• Lesetext:

==*==

Bearbeitet von Konrad, 01 Mai 2005 - 13:35.
#6
Geschrieben 01 Mai 2005 - 13:38
Ein Roman ist immer erst einmal Unterhaltungsliteratur, manchmal auf hohem Niveau, manchmal mit Anspruch. Es soll natürlich Leute geben, die es mangels Phantasie nicht schaffen, sich in eine fremde Welt entführen zu lassen und sich deswegen nur daran erfreuen können, wie der Autor die Wörter aneinander gereiht hat. Manche von diesen phantasielosen Leuten werden dann Literaturkritiker, um den anderen einreden zu können, daß Bücher, für die man Phantasie braucht, Fluchtliteratur und somit was ganz furchtbares sind.

==*==

• Quelldaten:
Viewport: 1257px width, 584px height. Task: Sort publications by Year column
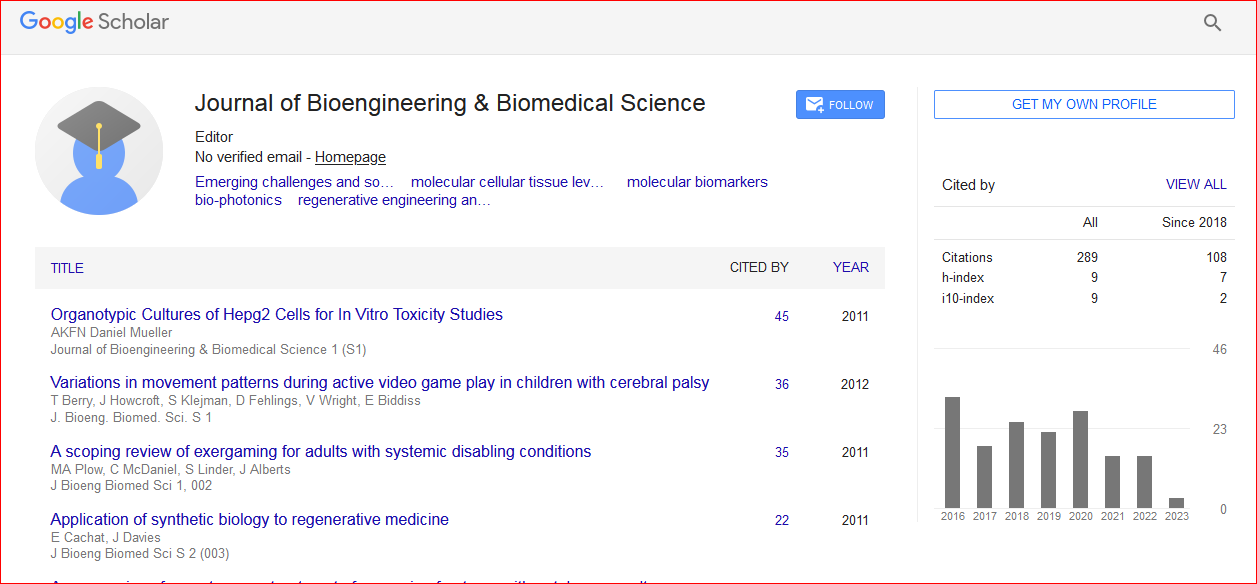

==*==

• Aufgaben:
A – Fasse den Text über Romane in genau zwei Sätzen zusammen.
B – Schreib bitte den Text über Romane im selben Ton ein Stück weiter.
Die Auflistung steht in keinem Zusammenhang mit dem Text über Romane.

• Lösungen:
A – Ein Roman ist zunächst Unterhaltungsliteratur, manchmal auf hohem Niveau, manchmal mit Anspruch. Manche Leute ohne Phantasie können sich nicht in eine fremde Welt entführen lassen und freuen sich nur daran, wie der Autor die Wörter aneinanderreiht; einige von ihnen werden Literaturkritiker und reden anderen ein, Bücher, die Phantasie verlangen, seien Fluchtliteratur und damit etwas Furchtbares.

B –
Gruß Ronni
#7
Geschrieben 01 Mai 2005 - 15:50
Ich bin kein Literaturwissenschaftler, aber ich denke, daß hier die gezielte Berücksichtigung der Motivation des Lesers den Unterschied macht. Möchte ich meine Welt verlassen, um neue Quellen zur Bewältigung meiner eigenen Realität zu erschließen, oder um meine triste Realität zu vergessen. Bei der Fluchtliteratur ist ein Bezug zur Realität des Lesers unerwünscht, denn er könnte die "Flucht" vereiteln und ein deprimierendes Erinnern an die Probleme in der Realität auslösen. Daher werden Themen und Stoffe bevorzugt, die diesen Effekt garantiert nicht haben. Ich könnte mir vorstellen, daß dies ein Grund ist, warum Social-Fiction in der heutigen SF gemieden wird.Ja, warum lesen ich denn einen Roman? Wohl um meine Welt zu verlassen und mich auf die Reise durch eine andere Welt zu begeben. Sei es nun eine SF-Welt, oder die Gedankenwelt eines Detektivs oder die zerstörte Welt eines Außenseiters. In dem Sinne fliehe ich mit jedem Roman aus meiner Welt und mit etwas Glück nehme ich nach der Lektüre etwas in meine Welt mit zurück.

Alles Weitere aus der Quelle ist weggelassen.